Aurora baru akan ikut menyempil di kursi belakang bersama Vivian dan Sabina, namun sebuah tangan menarik lengannya dan membuat tubuhnya segera berbalik.
"Lo mau kemana?" Wajah kaku pemuda yang ia tahu bernama Angkasa muncul di depan Aurora.
"Asaaa!" Tubuh berat Aurora langsung limbung dalam dekapan Angkasa.

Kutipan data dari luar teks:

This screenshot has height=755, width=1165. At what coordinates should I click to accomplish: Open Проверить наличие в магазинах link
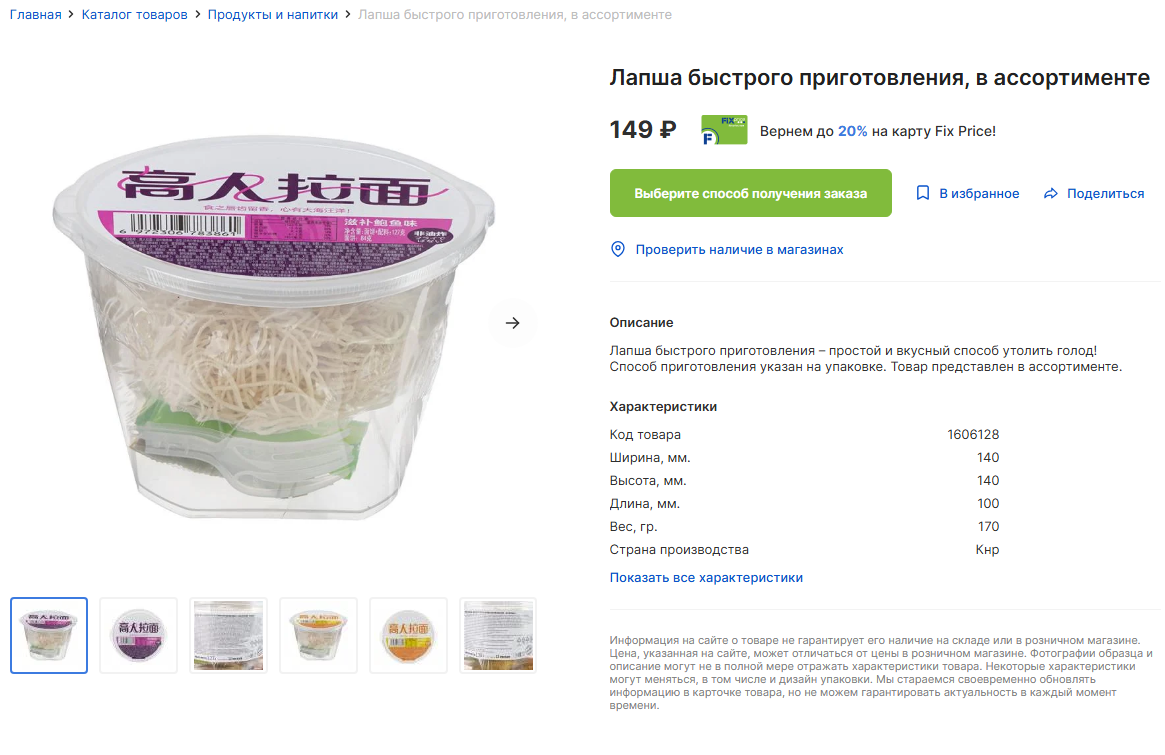click(739, 250)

Cowok jangkung itu hanya bisa menghela nafas lelah. "Lo antar aja dua orang ini, yang satu biar sama gue," ujar Angkasa kepada Aksel. Setelah mendapat anggukan dan mobil itu pergi, Angkasa menoyor Aurora yang senyam-senyum menghirup aroma tubuhnya. "Siapa yang suruh mabuk?"
Aurora tidak menjawab, malah cengengesan sambil mundur meraih satu tangan Angkasa lalu dia menari-nari menyanyikan lagu terakhir yang di dengarnya tadi.
Fly me to the moon
Let me play among the stars
Let me see what spring is like
On a-Jupiter and Mars
In other words, hold my hand
In other words, baby, kiss me
Angkasa terpaku pada wajah merah merona Aurora yang terlihat begitu bahagia menari tak jelas sambil menyanyikan sebuah lagu. Berputar-putar dengan mengangkat tangannya yang tertaut dengan Angkasa, membuat dress putih bermotif bunga itu mengembang indah mengikuti gerakan tubuhnya. Tawa renyah Aurora seakan menghipnotis Angkasa untuk menarik tubuh itu mendekat dan meraih tengkuknya untuk kemudian membungkam bibir ranum merah muda itu dalam sebuah ciuman dalam. Katakan Angkasa gila. Bukannya menjauh, dia malah sengaja mengeratkan tangannya di pinggang menjadi sebuah pelukan intim, seolah tak memberikan waktu untuk Aurora merasa terkejut dengan sentuhannya yang tiba-tiba. Ciuman itu berangsur menggila menjadi pagutan dan hisapan yang Angkasa sukai sensasinya.
Lenguhan Aurora dalam lumatannya menyadarkan Angkasa untuk segera memisahkan diri. Mata legamnya memindai pada setiap mili wajah Aurora. Pikiran Angkasa bercabang tak menentu sekarang. Apa pesona gadis mabuk memang sefantastis ini? Atau dia yang sudah tak waras?